The difference between adding or removing a whole product category and modifying an existing category lies in the concept of value vs reference copying discussed earlier. When you make a shallow copy of an object, only the parent object is cloned as a distinct entity, while its descendants remain the same objects, shared between copies through duplicated references. In other words, a shallow copy is only one level deep:

Python
>>> backup is inventory
False
>>> backup["fruits"] is inventory["fruits"]
True
>>> backup["dairy"] is inventory["dairy"]
True

The top-level container objects referenced by the backup and inventory variables are separate instances of the Python dictionary. However, their common children stored under the keys "fruits" and "dairy" are bound to the same two nested dictionaries. As a result, any in-place changes made to those children in the original dictionary are also reflected in the shallow copy.

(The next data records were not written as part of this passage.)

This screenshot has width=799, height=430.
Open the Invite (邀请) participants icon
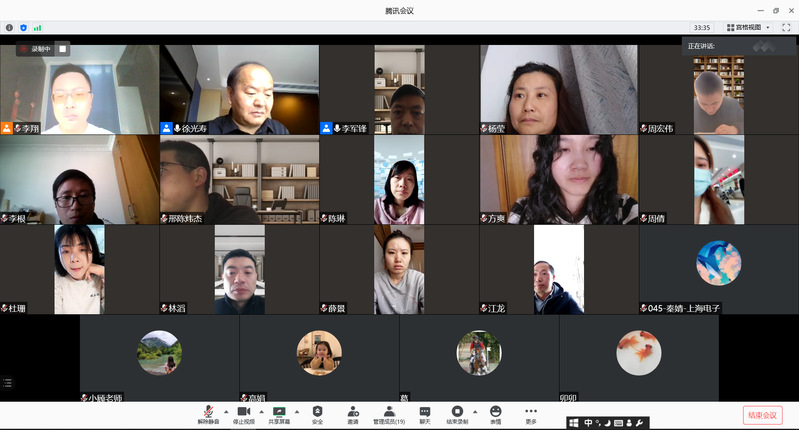coord(353,412)
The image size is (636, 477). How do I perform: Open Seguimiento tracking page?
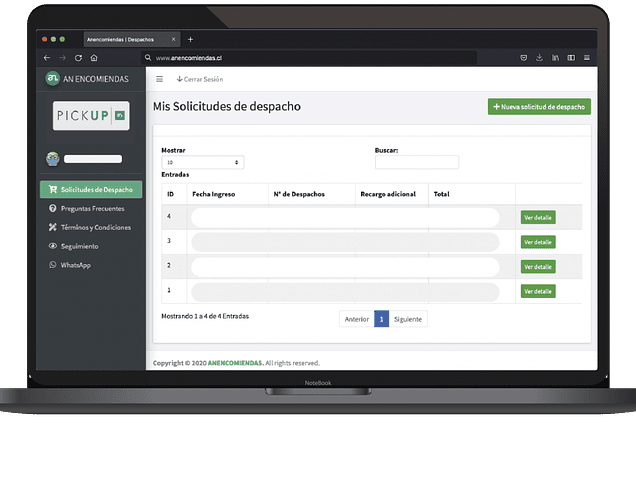[79, 246]
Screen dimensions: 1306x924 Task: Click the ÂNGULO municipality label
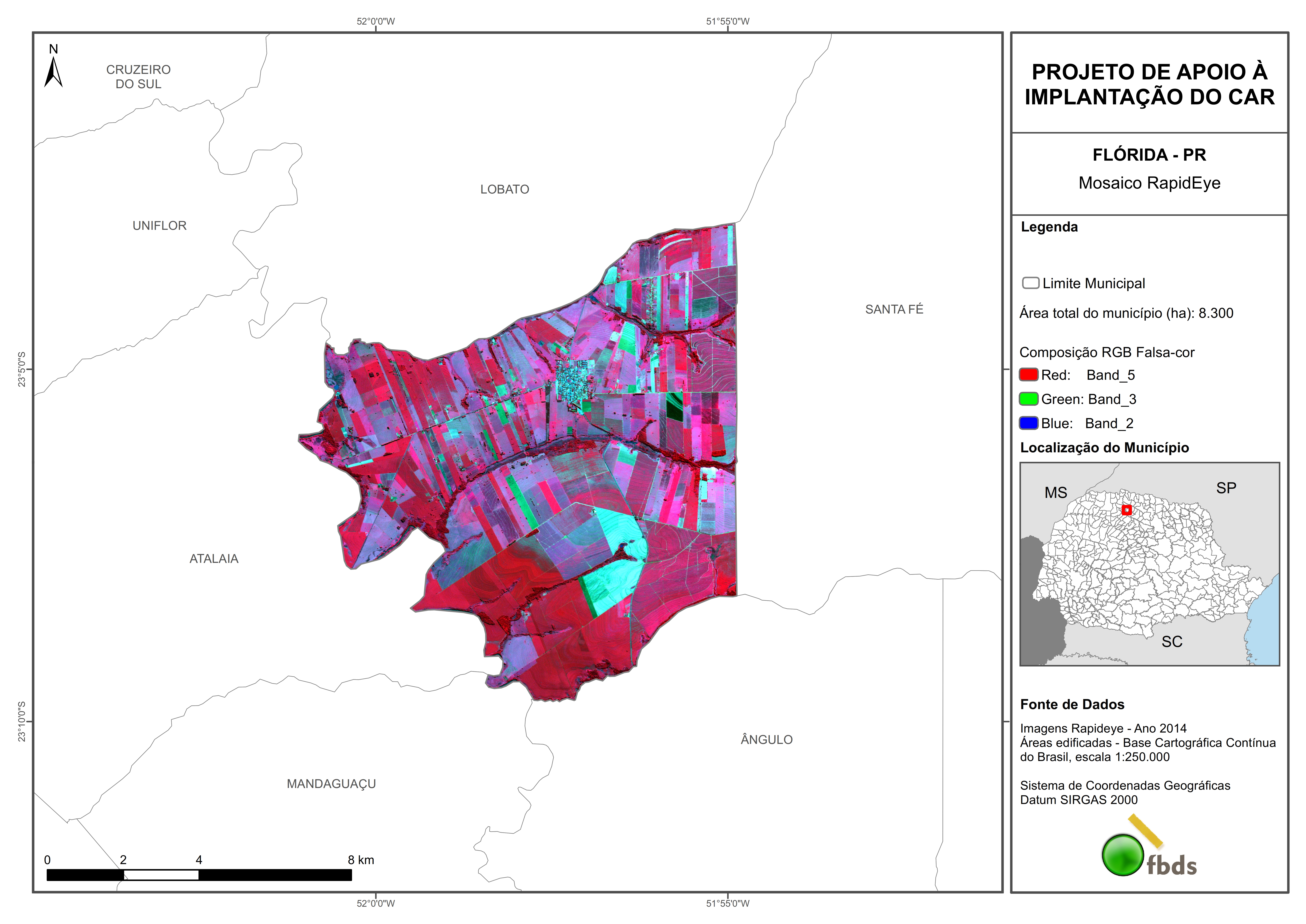point(767,740)
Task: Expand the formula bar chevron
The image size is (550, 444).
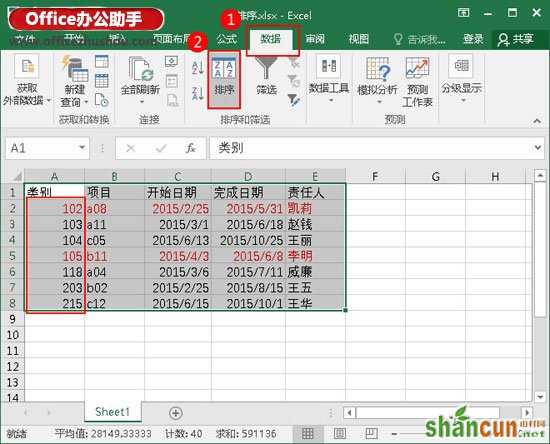Action: point(538,148)
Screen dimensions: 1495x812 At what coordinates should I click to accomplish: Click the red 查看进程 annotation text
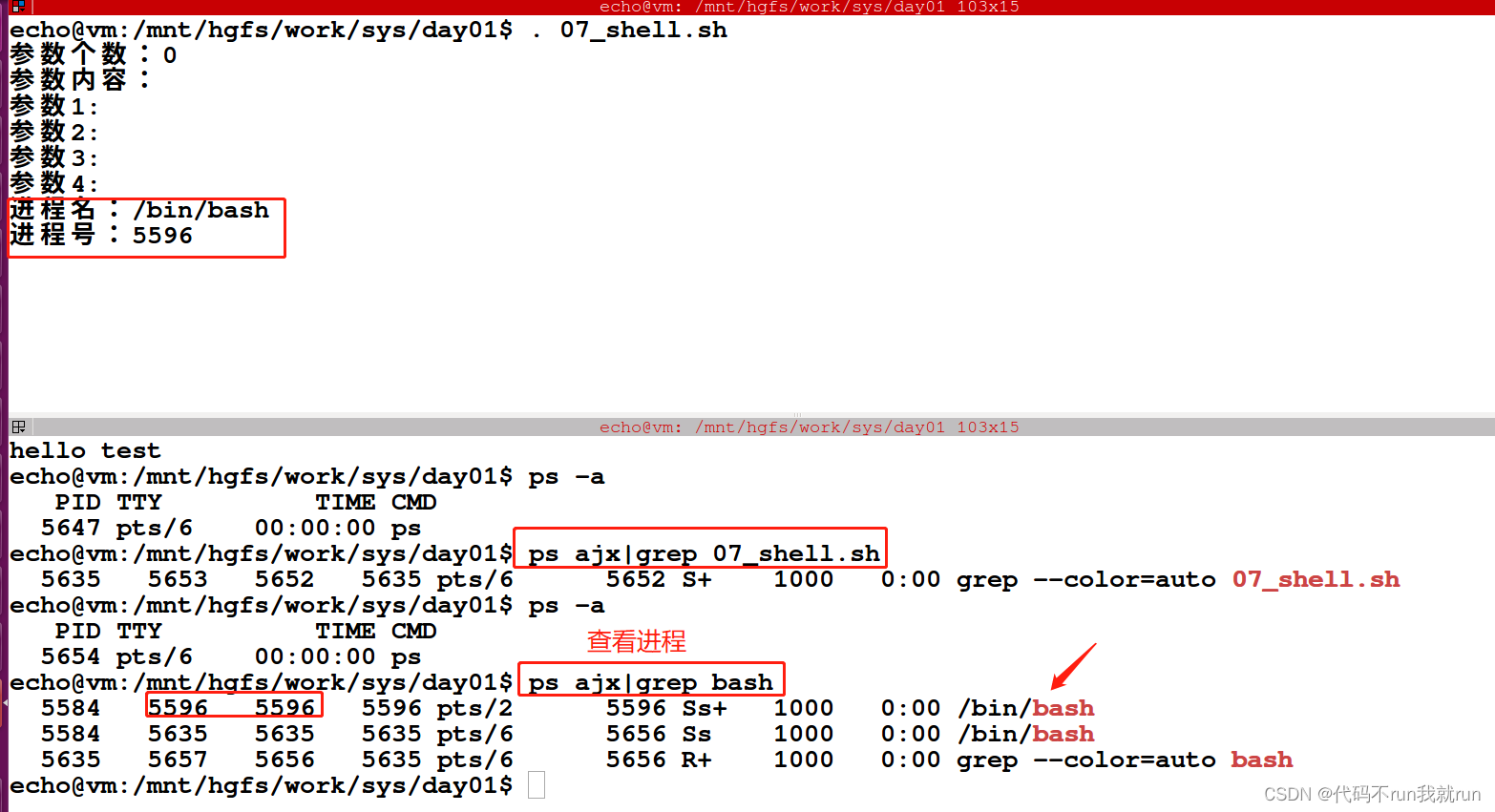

To help visualize this concept, have a look at the diagram below, which depicts the graph of references and the Python objects they point to:

Shallow Copy Diagram
Shallow Copy Diagram

On the far left, you can see the original dictionary, referenced by your inventory variable, with three product categories inside. Each category is bound to a sub-dictionary with the corresponding product quantities.

When you took a snapshot of the store’s inventory, only two categories were present: "fruits" and "dairy". That’s why the backup dictionary on the far right is missing the "seafood" category, which you added later to the main dictionary.

The inventory and backup share some of the same nested dictionaries, shown in the middle of the diagram. This explains why adding oranges to the store’s inventory also updated the copy, as they both reference the same underlying object.

When you create a shallow copy, Python duplicates only the top-level container—in this case, a dict object with its keys—leaving the nested elements alone. Instead of copying their values, Python copies the references that point to them.

Such behavior can lead to unintended consequences if you expect the copy to remain unchanged. To ensure that mutations of an object’s descendants don’t affect its copy, consider deep copying, which clones the complete hierarchy of objects rooted in the top-level prototype.

Deep Copy: Creating Independent Clones

While you can make shallow copies in various ways, Python provides only one generic method for creating a deep copy, which is the copy.deepcopy() function. Go ahead and import this function now, along with the pretty printer you used before, and revisit the initial grocery store example from the previous section:

Python
>>> from copy import deepcopy
>>> from pprint import pp
>>> inventory = {
...     "fruits": {
...         "apple": 50,
...         "banana": 30,
...     },
...     "dairy": {
...         "cheese": 15,
...         "milk": 20,
...     }
... }

Your inventory is a freshly made Python dict with two nested dictionaries as elements. To demonstrate that deep copying produces fully independent clones of the original objects, call deepcopy() on the top-level dictionary and then modify it the same way as you did before:

Python
>>> backup = deepcopy(inventory)
>>> inventory["fruits"]["orange"] = 40
>>> inventory["seafood"] = {
...     "shrimp": 12,
...     "salmon": 10,
...     "tuna": 8,
... }

After creating a backup copy, you put a new "orange" entry into the "fruits" category and add an entirely new "seafood" category to your inventory. Now, compare the original inventory dictionary with its deep copy, backup, to see how they differ:

Python
>>> pp(inventory, width=50)
{'fruits': {'apple': 50,
            'banana': 30,
            'orange': 40},
 'dairy': {'cheese': 15, 'milk': 20},
 'seafood': {'shrimp': 12,
             'salmon': 10,
             'tuna': 8}}

>>> pp(backup, width=50)
{'fruits': {'apple': 50, 'banana': 30},
 'dairy': {'cheese': 15, 'milk': 20}}

The inventory dictionary now includes a new entry under "fruits" and has a brand new product category. However, the backup remains unchanged, which shows that the deep copy is indeed independent of the original.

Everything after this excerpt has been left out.